Tonight’s camp is in the middle of a village and not exceptional if not for the fact we are only few meters away from the hot springs of Pacchanta (4,350 m /14,270 ft). After lunch we get in our swimsuits ready for an afternoon in the springs.

Tonight we celebrate with a typical Peruvian meal with llama meat and 3 or 4 different kind of local potatoes.


Ausangate Peak in sight - It's not a good bye, it's a see you soon! Ausangate Circuit, Peru

DAY 5 - Pacchanta (4,350 m) - Tinki (3,775 m) - Cusco (3,400 m)

DURATION: 3 hours hiking to Tinki

Some hikers decide to be picked up by vehicle at this village on their last day, however we prefer to walk the whole way to the village of Tinki (our starting point) along the unpaved road. It is mostly all downhill and it takes us approximately 3 hours – it’s a good exercise and you get the opportunity to walk alongside the locals and have a better look at their way of life and their houses.

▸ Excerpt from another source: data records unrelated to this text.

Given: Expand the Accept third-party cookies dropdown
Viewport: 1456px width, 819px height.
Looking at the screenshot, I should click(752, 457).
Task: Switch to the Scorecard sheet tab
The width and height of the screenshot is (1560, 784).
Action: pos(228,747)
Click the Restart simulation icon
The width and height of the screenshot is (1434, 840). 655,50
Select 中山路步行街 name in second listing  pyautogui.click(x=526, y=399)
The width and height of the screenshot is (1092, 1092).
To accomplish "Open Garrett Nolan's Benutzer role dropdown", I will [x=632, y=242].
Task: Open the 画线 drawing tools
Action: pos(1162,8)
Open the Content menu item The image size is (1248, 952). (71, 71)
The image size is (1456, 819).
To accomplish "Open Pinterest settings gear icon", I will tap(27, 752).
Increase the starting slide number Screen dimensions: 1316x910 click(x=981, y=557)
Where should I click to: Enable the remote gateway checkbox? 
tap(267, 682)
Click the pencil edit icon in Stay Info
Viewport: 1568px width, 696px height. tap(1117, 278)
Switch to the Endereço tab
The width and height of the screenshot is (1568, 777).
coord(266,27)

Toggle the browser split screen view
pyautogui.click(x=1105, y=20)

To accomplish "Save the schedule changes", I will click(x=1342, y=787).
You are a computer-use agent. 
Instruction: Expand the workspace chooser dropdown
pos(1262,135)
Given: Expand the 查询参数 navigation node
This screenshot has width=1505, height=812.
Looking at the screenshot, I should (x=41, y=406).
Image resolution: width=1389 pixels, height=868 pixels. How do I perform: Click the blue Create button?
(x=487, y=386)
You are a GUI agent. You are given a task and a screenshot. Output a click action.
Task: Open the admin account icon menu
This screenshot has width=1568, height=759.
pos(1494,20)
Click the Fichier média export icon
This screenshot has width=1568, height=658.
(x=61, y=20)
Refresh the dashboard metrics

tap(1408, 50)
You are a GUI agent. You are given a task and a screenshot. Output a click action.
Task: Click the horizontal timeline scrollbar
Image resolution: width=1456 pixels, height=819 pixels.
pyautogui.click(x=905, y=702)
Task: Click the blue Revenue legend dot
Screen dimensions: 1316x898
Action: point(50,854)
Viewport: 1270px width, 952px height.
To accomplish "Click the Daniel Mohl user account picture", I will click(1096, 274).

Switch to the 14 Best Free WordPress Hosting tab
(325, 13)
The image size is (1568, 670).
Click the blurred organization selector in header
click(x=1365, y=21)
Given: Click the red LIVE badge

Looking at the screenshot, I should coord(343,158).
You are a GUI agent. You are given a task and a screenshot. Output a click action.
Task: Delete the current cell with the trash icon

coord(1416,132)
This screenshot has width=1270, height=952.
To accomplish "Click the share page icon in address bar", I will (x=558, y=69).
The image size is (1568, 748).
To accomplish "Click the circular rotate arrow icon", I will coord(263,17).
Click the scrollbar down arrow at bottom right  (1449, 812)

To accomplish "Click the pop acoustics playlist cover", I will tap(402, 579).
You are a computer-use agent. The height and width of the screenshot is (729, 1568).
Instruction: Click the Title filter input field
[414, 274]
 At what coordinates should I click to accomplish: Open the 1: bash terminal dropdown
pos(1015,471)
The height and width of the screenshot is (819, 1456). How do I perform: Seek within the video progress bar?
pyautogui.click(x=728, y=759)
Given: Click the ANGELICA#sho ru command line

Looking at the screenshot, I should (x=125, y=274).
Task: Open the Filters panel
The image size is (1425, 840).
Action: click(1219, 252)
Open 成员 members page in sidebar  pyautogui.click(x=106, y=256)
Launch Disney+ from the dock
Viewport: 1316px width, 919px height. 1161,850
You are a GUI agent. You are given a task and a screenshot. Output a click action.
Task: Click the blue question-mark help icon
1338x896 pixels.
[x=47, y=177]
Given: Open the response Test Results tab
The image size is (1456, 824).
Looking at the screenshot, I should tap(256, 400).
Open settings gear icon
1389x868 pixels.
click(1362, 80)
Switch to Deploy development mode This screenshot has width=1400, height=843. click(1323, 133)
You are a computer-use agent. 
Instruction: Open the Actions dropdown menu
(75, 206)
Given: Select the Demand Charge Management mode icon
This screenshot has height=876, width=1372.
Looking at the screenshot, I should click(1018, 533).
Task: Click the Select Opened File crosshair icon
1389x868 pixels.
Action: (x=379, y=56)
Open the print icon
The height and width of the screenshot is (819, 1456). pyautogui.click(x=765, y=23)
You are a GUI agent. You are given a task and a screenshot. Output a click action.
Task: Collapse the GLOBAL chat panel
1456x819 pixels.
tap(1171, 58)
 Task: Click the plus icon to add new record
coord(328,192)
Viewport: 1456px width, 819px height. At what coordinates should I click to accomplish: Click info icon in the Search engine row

Local ladies heading to the Sunday Market in Tinki, Ausangate Circuit (Peru)



At Tinki we said goodbye to our horse porter and our driver picked us up to our drive back to Cusco. On the way to Cusco we stop for lunch in a local restaurant – apparently all restaurants offer roasted "cuy" (guinea pigs) and “trucha" (trout) on their menu and we opt for the trucha as we have not the courage to eat the poor cuy.